The expected output is the line bearing "Task: Open blog-twikoo-lac-pi.vercel.app" followed by all remaining lines of the records, each restated word for word.

[Collected data entries]
+-------+

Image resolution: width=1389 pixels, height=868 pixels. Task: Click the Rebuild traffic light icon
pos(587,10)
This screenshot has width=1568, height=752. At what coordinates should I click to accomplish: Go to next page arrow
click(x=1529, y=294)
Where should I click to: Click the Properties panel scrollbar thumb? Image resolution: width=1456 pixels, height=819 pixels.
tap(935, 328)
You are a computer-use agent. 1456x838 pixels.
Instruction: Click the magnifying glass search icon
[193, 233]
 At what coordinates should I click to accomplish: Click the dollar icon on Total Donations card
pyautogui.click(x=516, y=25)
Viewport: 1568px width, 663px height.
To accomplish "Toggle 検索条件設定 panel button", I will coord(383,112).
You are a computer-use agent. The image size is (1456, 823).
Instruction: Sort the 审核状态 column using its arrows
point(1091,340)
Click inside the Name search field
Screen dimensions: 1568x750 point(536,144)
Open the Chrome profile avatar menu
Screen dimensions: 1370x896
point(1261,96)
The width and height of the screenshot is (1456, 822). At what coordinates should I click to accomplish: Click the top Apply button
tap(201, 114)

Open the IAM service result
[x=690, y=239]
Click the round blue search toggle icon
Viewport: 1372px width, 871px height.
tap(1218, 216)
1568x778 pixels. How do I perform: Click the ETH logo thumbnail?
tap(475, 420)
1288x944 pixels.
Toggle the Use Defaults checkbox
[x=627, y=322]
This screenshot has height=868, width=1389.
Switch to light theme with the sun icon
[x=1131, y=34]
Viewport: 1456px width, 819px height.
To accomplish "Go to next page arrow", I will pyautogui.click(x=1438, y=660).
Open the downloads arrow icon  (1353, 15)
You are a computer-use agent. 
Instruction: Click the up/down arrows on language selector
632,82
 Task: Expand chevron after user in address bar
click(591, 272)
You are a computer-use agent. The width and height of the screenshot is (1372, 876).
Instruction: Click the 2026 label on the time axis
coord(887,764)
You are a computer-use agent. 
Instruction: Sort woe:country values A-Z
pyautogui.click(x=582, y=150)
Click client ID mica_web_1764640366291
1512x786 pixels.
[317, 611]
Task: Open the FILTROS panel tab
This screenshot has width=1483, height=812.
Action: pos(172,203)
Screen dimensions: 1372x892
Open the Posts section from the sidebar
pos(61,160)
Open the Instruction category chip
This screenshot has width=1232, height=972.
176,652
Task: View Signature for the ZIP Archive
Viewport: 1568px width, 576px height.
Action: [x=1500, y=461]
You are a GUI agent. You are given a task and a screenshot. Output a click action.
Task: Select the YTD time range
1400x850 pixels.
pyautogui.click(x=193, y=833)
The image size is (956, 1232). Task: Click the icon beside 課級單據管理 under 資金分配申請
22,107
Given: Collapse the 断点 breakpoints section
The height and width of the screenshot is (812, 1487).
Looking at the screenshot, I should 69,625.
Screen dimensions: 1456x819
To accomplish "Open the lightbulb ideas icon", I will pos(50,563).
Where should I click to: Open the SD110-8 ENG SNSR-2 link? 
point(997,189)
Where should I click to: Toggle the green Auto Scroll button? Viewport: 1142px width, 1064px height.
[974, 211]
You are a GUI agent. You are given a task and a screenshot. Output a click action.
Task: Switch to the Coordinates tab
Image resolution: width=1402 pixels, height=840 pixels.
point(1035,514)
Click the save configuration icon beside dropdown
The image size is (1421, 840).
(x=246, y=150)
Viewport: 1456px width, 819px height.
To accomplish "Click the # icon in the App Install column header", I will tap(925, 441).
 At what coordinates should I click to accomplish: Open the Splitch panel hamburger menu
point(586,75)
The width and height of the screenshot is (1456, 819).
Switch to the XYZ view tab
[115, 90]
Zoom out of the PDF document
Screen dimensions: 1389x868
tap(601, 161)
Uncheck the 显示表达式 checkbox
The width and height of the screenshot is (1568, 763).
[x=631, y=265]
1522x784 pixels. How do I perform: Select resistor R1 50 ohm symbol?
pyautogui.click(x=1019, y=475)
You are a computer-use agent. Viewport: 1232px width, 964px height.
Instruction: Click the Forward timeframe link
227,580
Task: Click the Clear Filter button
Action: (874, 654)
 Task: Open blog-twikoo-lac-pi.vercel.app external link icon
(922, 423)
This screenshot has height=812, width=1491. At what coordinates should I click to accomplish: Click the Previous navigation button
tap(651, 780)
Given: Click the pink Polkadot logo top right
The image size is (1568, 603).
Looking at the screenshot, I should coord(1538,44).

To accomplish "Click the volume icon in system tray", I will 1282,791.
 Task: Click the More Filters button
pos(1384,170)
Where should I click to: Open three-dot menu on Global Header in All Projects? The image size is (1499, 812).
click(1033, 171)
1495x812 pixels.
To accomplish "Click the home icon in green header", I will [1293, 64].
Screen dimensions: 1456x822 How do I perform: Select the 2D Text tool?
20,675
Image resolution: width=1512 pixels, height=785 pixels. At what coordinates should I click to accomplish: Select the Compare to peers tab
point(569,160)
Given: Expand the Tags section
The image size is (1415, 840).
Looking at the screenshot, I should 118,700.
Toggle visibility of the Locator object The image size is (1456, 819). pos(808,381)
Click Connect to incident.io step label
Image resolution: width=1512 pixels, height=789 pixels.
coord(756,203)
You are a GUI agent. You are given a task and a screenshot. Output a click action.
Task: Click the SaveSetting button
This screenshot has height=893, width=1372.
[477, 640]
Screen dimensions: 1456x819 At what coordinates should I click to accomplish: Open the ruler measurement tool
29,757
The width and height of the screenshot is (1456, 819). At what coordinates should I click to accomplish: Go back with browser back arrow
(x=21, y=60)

+-------+

▶ Result of the exercise
 Task: Open blog-twikoo-lac-pi.vercel.app external link icon
(922, 423)
This screenshot has height=812, width=1491. At what coordinates should I click to accomplish: Click the Previous navigation button
tap(651, 780)
Given: Click the pink Polkadot logo top right
The image size is (1568, 603).
Looking at the screenshot, I should coord(1538,44).

To accomplish "Click the volume icon in system tray", I will 1282,791.
 Task: Click the More Filters button
pos(1384,170)
Where should I click to: Open three-dot menu on Global Header in All Projects? The image size is (1499, 812).
click(1033, 171)
1495x812 pixels.
To accomplish "Click the home icon in green header", I will [1293, 64].
Screen dimensions: 1456x822 How do I perform: Select the 2D Text tool?
20,675
Image resolution: width=1512 pixels, height=785 pixels. At what coordinates should I click to accomplish: Select the Compare to peers tab
point(569,160)
Given: Expand the Tags section
The image size is (1415, 840).
Looking at the screenshot, I should 118,700.
Toggle visibility of the Locator object The image size is (1456, 819). pos(808,381)
Click Connect to incident.io step label
Image resolution: width=1512 pixels, height=789 pixels.
coord(756,203)
You are a GUI agent. You are given a task and a screenshot. Output a click action.
Task: Click the SaveSetting button
This screenshot has height=893, width=1372.
[477, 640]
Screen dimensions: 1456x819 At what coordinates should I click to accomplish: Open the ruler measurement tool
29,757
The width and height of the screenshot is (1456, 819). At what coordinates should I click to accomplish: Go back with browser back arrow
(x=21, y=60)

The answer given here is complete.